ROCHESTER, NY (WROC) – As of April 1, Shipping lanes from Lake Ontario through the St. Lawrence seaway are now open. This is two weeks behind from a normal year thanks to push from organizations to keep outflows high through the winter and spring. Ideally, that would help prevent future flooding on Lake Ontario like what happened in both 2017 and 2019.
The International Lake Ontario-St. Lawrence River Board (a subsidiary of the International Joint Commission, IJC) regulates Lake Ontario outflow on the Moses-Saunders Dam along the St. Lawrence river. They said in a newsletter that outflows were allowed to be near or above record highs for the season thanks to a milder winter and less ice formation. Infrequent freeze/thaw cycles from a warm season allow higher outflows since the threat of ice jams lowers.
Many different factors are taken into consideration when it comes to managing outflows. That includes those along the southern shores of Lake Ontario, wildlife habitat, and shipping among others. The seaway corporation decides when the shipping season begins based on how water flows are being managed by the IJC. They made the decision to push back the start of the season from March 20 to April 1.

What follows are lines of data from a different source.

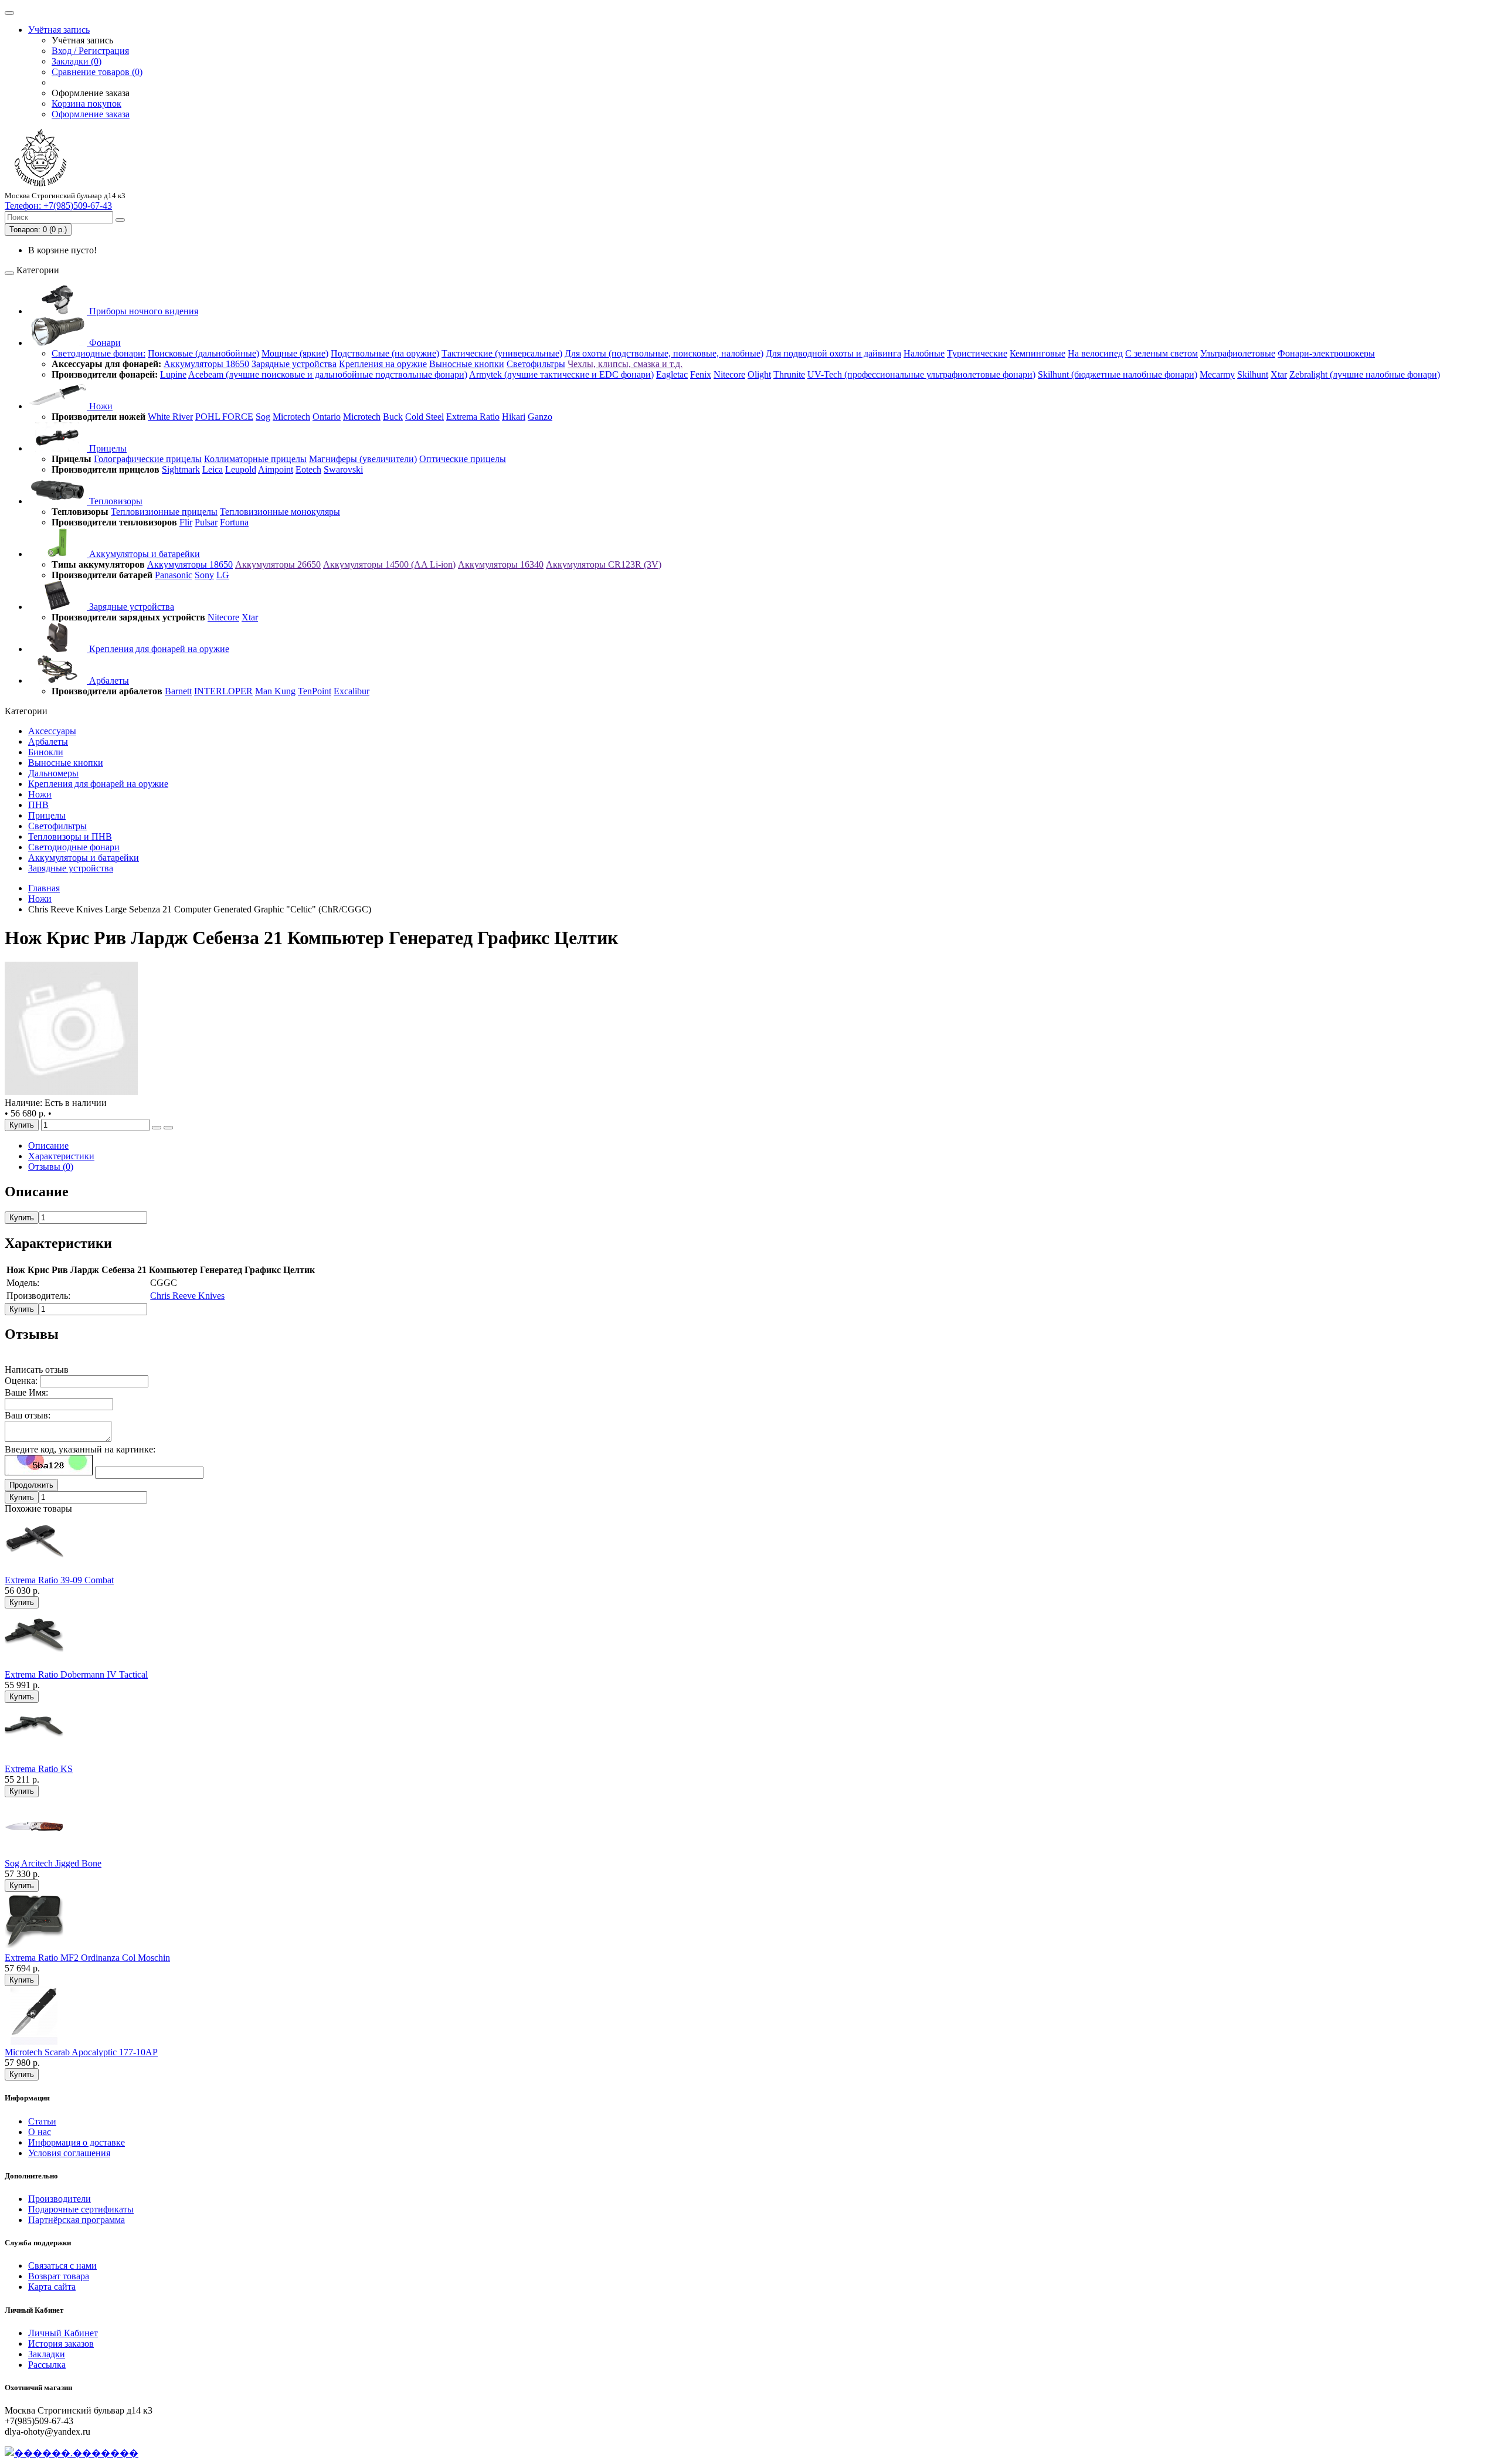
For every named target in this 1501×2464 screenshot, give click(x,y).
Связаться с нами (62, 2265)
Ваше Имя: (26, 1392)
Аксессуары (52, 731)
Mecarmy (1217, 374)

Among many factors, this took into account the potential of water levels remaining high and high outflow potential later in the shipping season. According to Bryce Carmichael, “The impacts are not as high as they would be in the middle of the season,” said Carmichael, US secretary of the Lake Ontario-St. Lawrence River Board and civil engineer for the US Army Corps of Engineers. “So part of the calculation on their part took into account that having more water removed now makes the risk lower in the mid season summer months.” Getting more water out now could prevent from shipping problems down the road if more water needs to be let out come peak shipping season in June, July, and August.
See below how 2020 outflow has remained higher than the past 3 years. While there was significant volatility, outflow was near the record set in the summers of 2017 and 2019.
According to the Army Corps of Engineers, the Lake Ontario water level is over a foot above average and is forecast to rise another 6-8 inches by the end of the month.